Social media did a good thing for me a few years back when I came across a post seeking new Battlefield Ambassador volunteers at Antietam. One of my three principal pursuits of happiness (Rush shows) had dropped the curtain in 2015. It was time to find a new one. Or double down on a passion that had animated me since childhood: Civil War battlefields. Since I was very young, well before I fully comprehended their carnage, battlefields have resonated with me as places where something important happened, intersections with history. My appreciation of the meaning of our hallowed ground has only grown. I had come to Antietam a number of times over the years, including a visit in the (19)70s, when you couldn’t go north of the Bloody Lane, and another glorious day twenty years later that combined battlefield tramping with a ballgame in Frederick. Antietam was one of those major battlefields I was proud to have “checked off” my list as a student of the Civil War.
But here was an opportunity to get to a new level, to learn and engage with visitors at one of America’s most important historic sites, a place that every American who is able should see at least once. After training—from Antietam rangers and guides laden and generous with information—and accumulating some new resources on the battle, I ventured out on the field with my fellow volunteers, posted at stops along the driving tour. A pristine jewel of the National Park Service, Antietam offers not only its pastoral beauty, but also a sweeping and multi-faceted history—military, political, diplomatic, social, memory. I’d long enjoyed listening to interpreters at historic sites. Being on the other side of that equation has been even more uplifting and inspiring. Public history begets a virtuous circle: visitors ask questions; interpreters answer questions or go in search of answers, which usually leads to more questions. The rich history of the Maryland Campaign of 1862 provides an endless warren of pathways and connections, a countless number of avenues to explore, reaching backward and forward in time. It is a central event of the central event of American history, but in addition to the momentous aspects, there are the individual stories, humbling tales of the extreme human experience that was Civil War combat. Volunteering at Antietam, and later becoming a guide, has been a never-ending challenge to up my game. That challenge will never expire.
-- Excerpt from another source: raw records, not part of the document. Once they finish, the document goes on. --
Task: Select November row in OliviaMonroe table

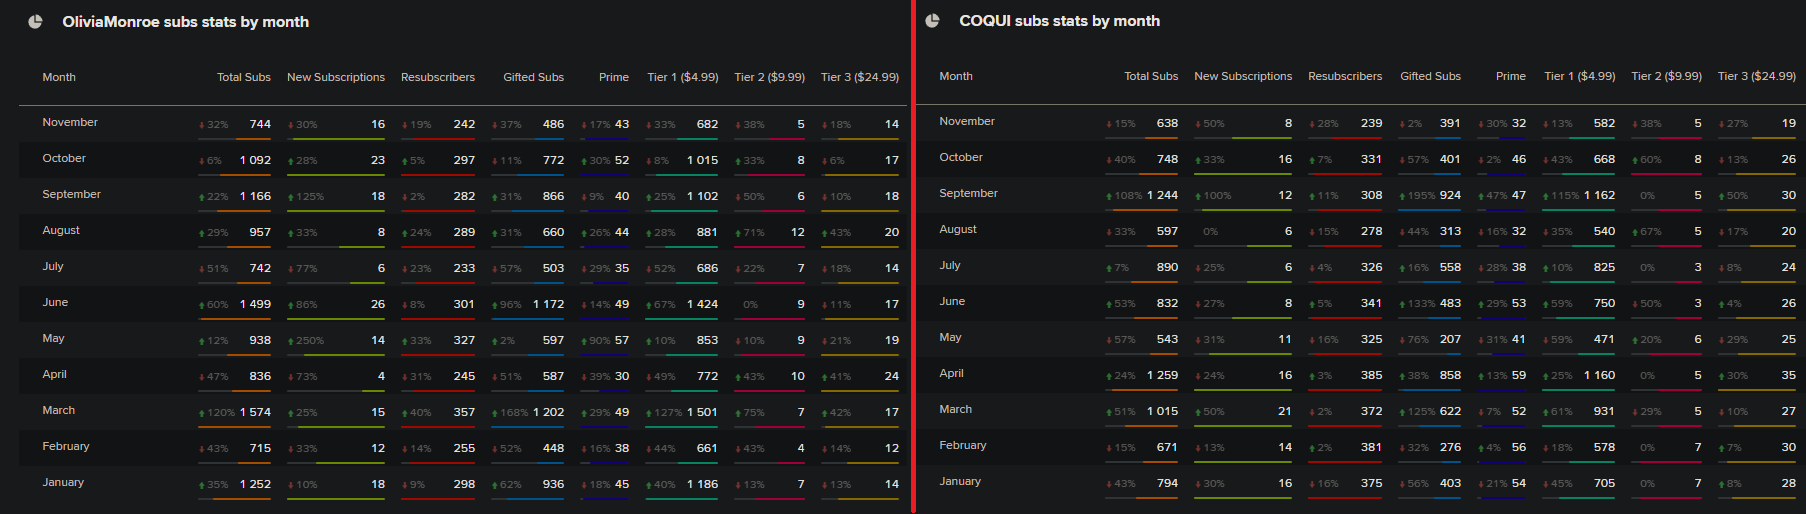Action: pyautogui.click(x=70, y=123)
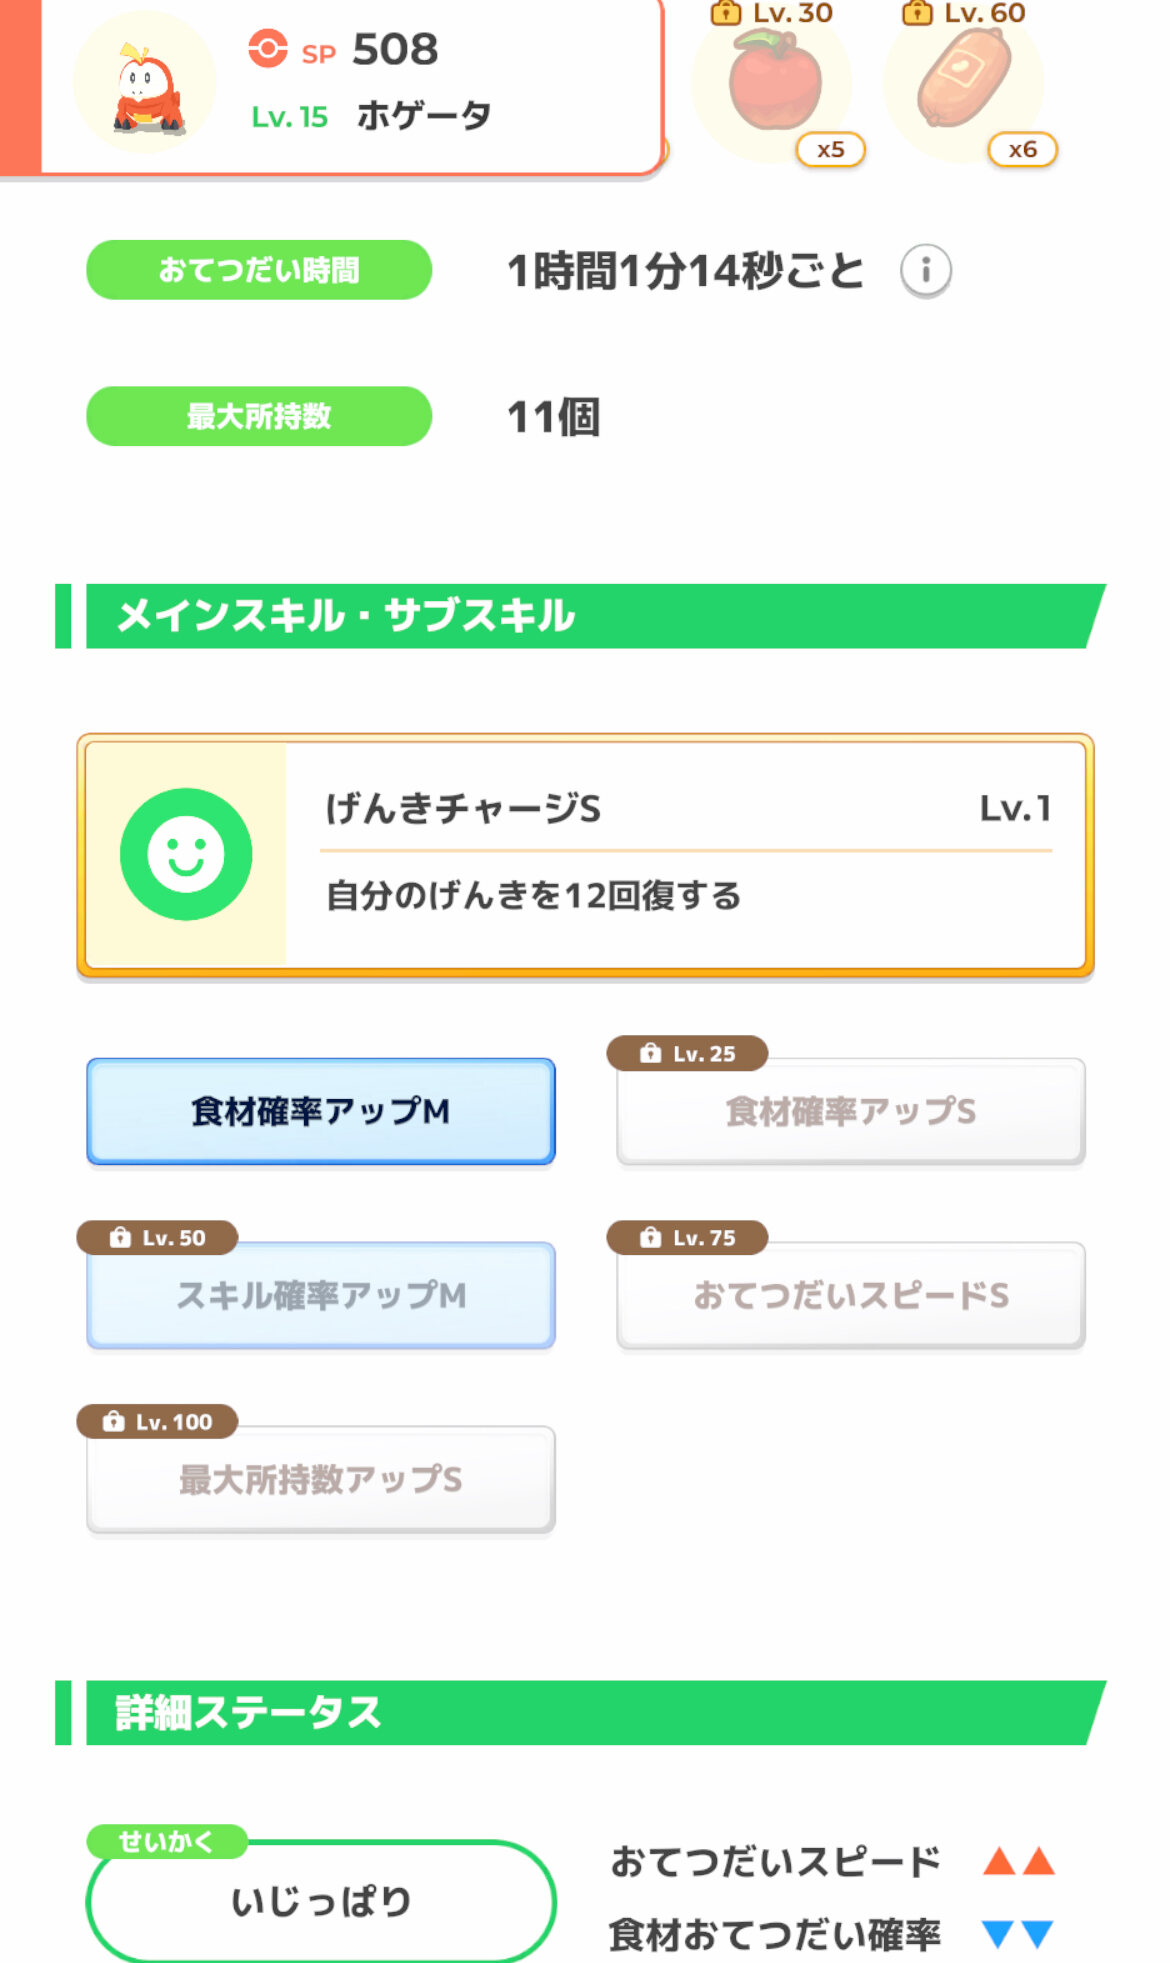Tap the 最大所持数 green label
1170x1963 pixels.
(x=259, y=416)
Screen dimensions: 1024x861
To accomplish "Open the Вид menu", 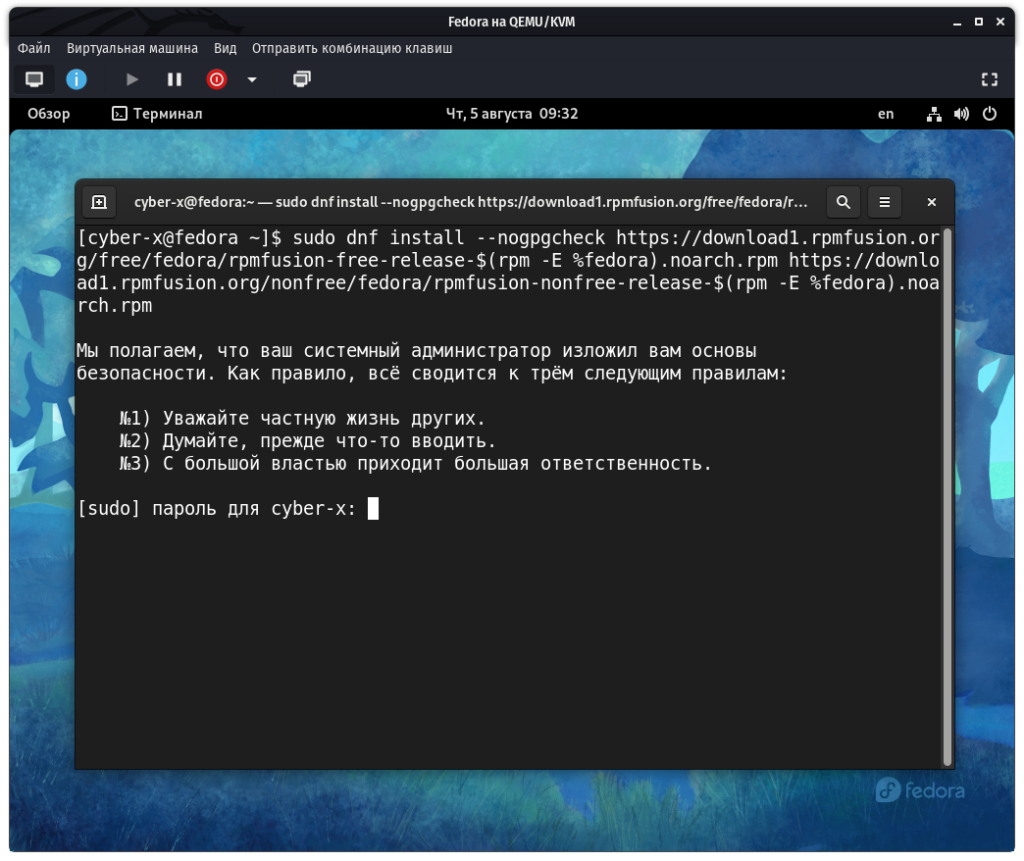I will (x=225, y=48).
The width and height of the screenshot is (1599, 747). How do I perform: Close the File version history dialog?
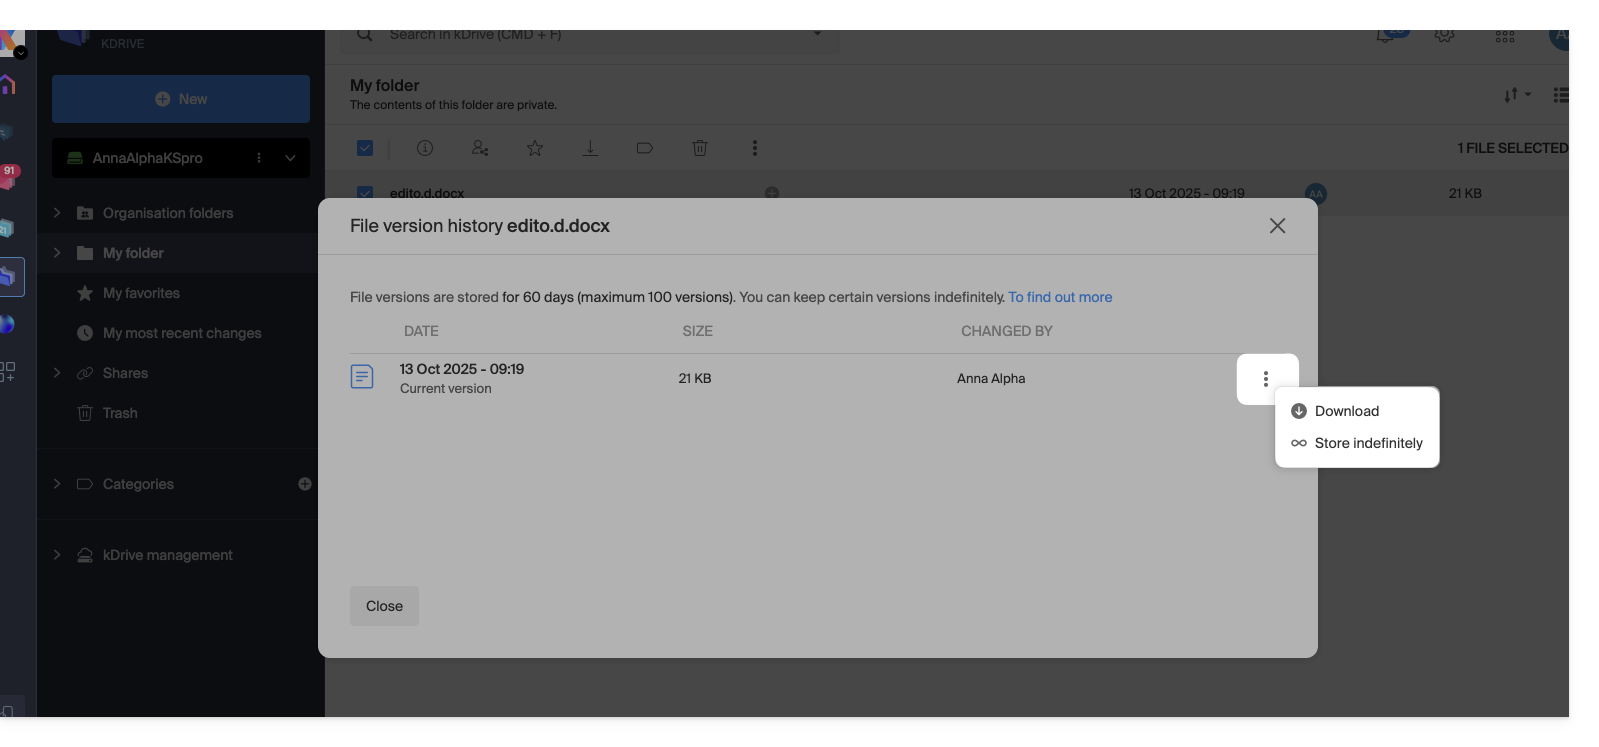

Driving past the NPS sign, on my way to give a tour, it’s the proverbial “pinch myself” moment every time. Though perhaps somewhat quiet and reserved in most other settings, I often end my day at Antietam with a raspy voice. It is a singular privilege and honor to try to illuminate a bit of history for those who come to the battlefield. Over the years, more than one skeptic has asked me why study these long ago campaigns. Because Antietam is part of our identity; it tells us something about who we are, just like a family remembrance or photo album does for each of us as individuals. And the stories of all who were here—their service and sacrifice—deserve to be remembered. The Civil War remains relevant. That will not change anytime soon.